_Instructions to follow_
Copy out each of the lines below word for word, leaving out the pictures.

_Task material_
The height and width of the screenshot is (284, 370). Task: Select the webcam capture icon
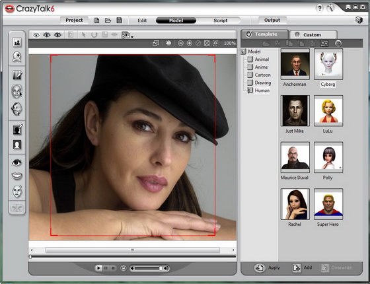tap(17, 57)
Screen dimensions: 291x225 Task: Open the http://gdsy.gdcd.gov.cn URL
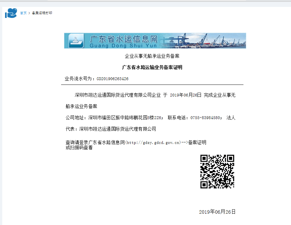click(153, 143)
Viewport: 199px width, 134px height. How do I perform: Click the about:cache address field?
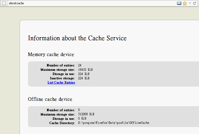click(81, 3)
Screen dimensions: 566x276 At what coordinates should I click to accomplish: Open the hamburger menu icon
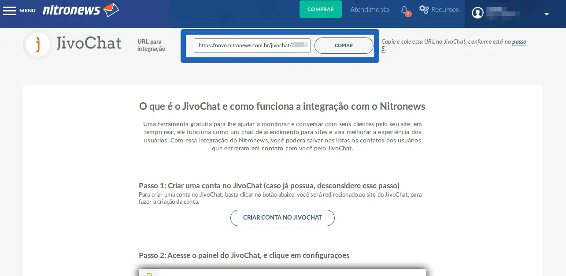(x=9, y=10)
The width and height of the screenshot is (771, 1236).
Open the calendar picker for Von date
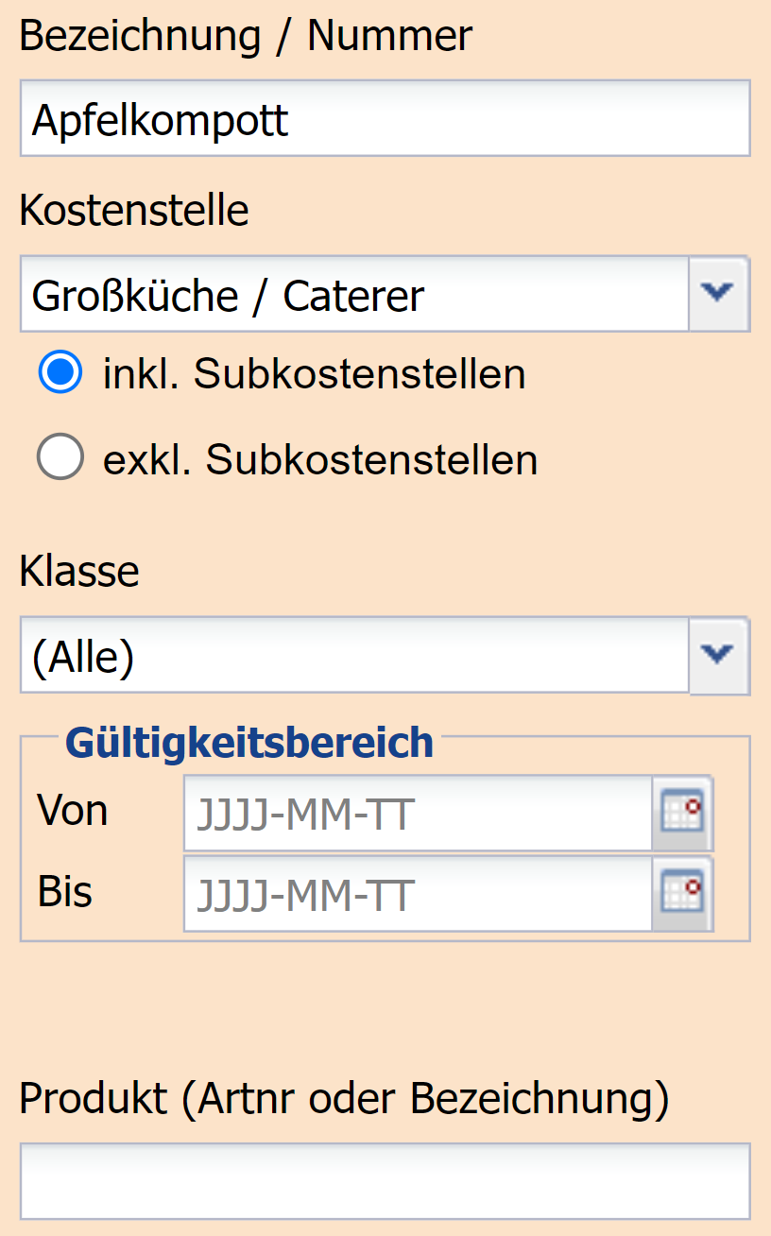pos(682,814)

_Answer to the exercise_
The height and width of the screenshot is (284, 370). Task: Select the webcam capture icon
tap(17, 57)
Screen dimensions: 291x225 Task: Open the http://gdsy.gdcd.gov.cn URL
click(153, 143)
Viewport: 199px width, 134px height. How do I perform: Click the about:cache address field?
click(81, 3)
Screen dimensions: 566x276 At what coordinates should I click to accomplish: Open the hamburger menu icon
(x=9, y=10)
The width and height of the screenshot is (771, 1236).
Open the calendar picker for Von date
pos(682,814)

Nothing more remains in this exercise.